During the webinar, Father Seraphim Michalenko of the Marians of the Immaculate Conception was speaking about forensics work that had been done to determine the approximate time that Jesus rose from the grave and said it was likely around 3 AM.

What else do you think about at 3 in the morning but that? So… of course I was wide awake recalling that he had said that, and knowing that my alarm was going off in less than an hour.

— at 4 AM… Read that? FOUR O’CLOCK A.M. —

I pondered my options.

“Well, I might as well start saying a Chaplet of Divine Mercy. That’ll put me back to sleep.”

I’m sure I’ve mentioned before that repetitive prayer is the best sedative in the world. Cures insomnia. Like that.

<SNAP>

See? Just like that.

I started praying.

“Our Father, who art in heaven…”

And then, I must’ve dozed off. I was sure I made it through the first decade of the Chaplet. I started from where I thought I left off.

And it happened again.

And again.

“DING ding-ding DING DING….”

(I won’t bore you with the details of the tune.)

OH MY GOD! That’s Kathy’s phone alarm! OH, NO!!!!!!!

I leaped out of bed (that doesn’t happen often any more), grabbed my phone.

IT WAS 5:13!!!

I’m sure a few choice words passed through my lips.

I had 17 minutes to shave, brush my teeth, shower, do other necessary things…
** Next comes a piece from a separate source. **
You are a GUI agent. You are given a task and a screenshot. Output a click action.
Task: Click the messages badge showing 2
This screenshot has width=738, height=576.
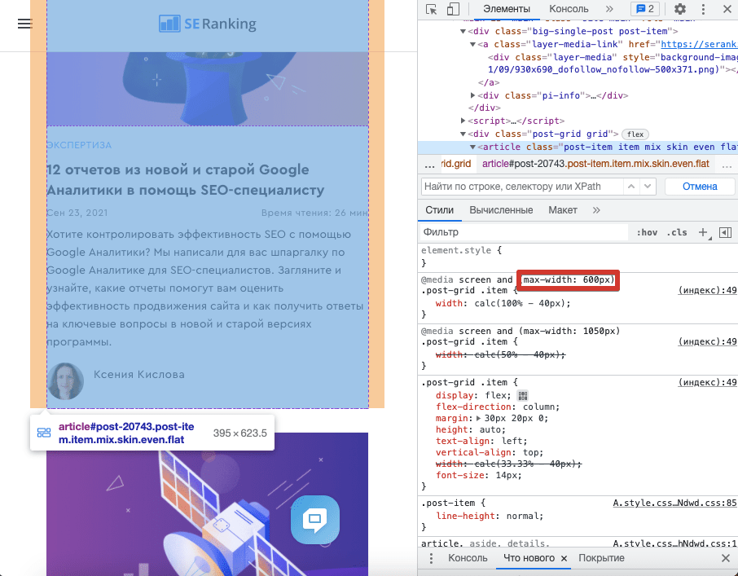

Oh, I’m sorry. Too much information?

… make my oatmeal and feed the cats if I was going to get out of the house on time.

Oh! And reinstall the filthy contacts. See yesterday’s morning from hell.

17 minutes.

30 (ish) minute drive to Lake Forest.

6 AM appointment.

My morning was slammed. Back to back to back to back appointments. No room for wiggle.

(Wait… that’s not exactly how the saying goes, is it? Hey, gimme a break. I’m still groggy.)

I give myself 90 minutes in the morning. 60 if I am really, really, really, really tired. Like… after a four-hour night. Like most nights lately, actually.

Not this morning. SEVENTEEN MINUTES!

My poor little babies got the short end of it today. Not a lot of TLC from Daddy. But, hey, they got fed (and a little extra food, too, for their inconvenience) and got fresh water. Not a very tidy eating area, though.

And although it took me 27 minutes to get out of the house, the traffic gods were kind (notice: small ‘g;’ play along with me) and I got to my client’s house at just about the same time I arrive every morning.

Phew.

Threw everything off the rest of the morning, though. Felt a little out of sorts as I went about my business.

And here’s the punch line. After I finished my appointments, sitting in my car, I scrolled through the notifications on my phone.

“You missed an alarm set for 4:00 AM this morning.”

Wait.

I missed it? Me?

The bloody radio never turned on this morning! Alarm was set properly. The iHeart Radio app never turned itself on.

Fun with smartphones. You gotta love ’em. You gotta hate ’em.

Well, I guess you don’t gotta.

I gotta.

I also gotta set the alarm clock on the good ol’ fashioned clock radio tomorrow.

Me, sometime between 3:05 and 5:13 this morning.

Me, sometime between 3:05 and 5:13 this morning.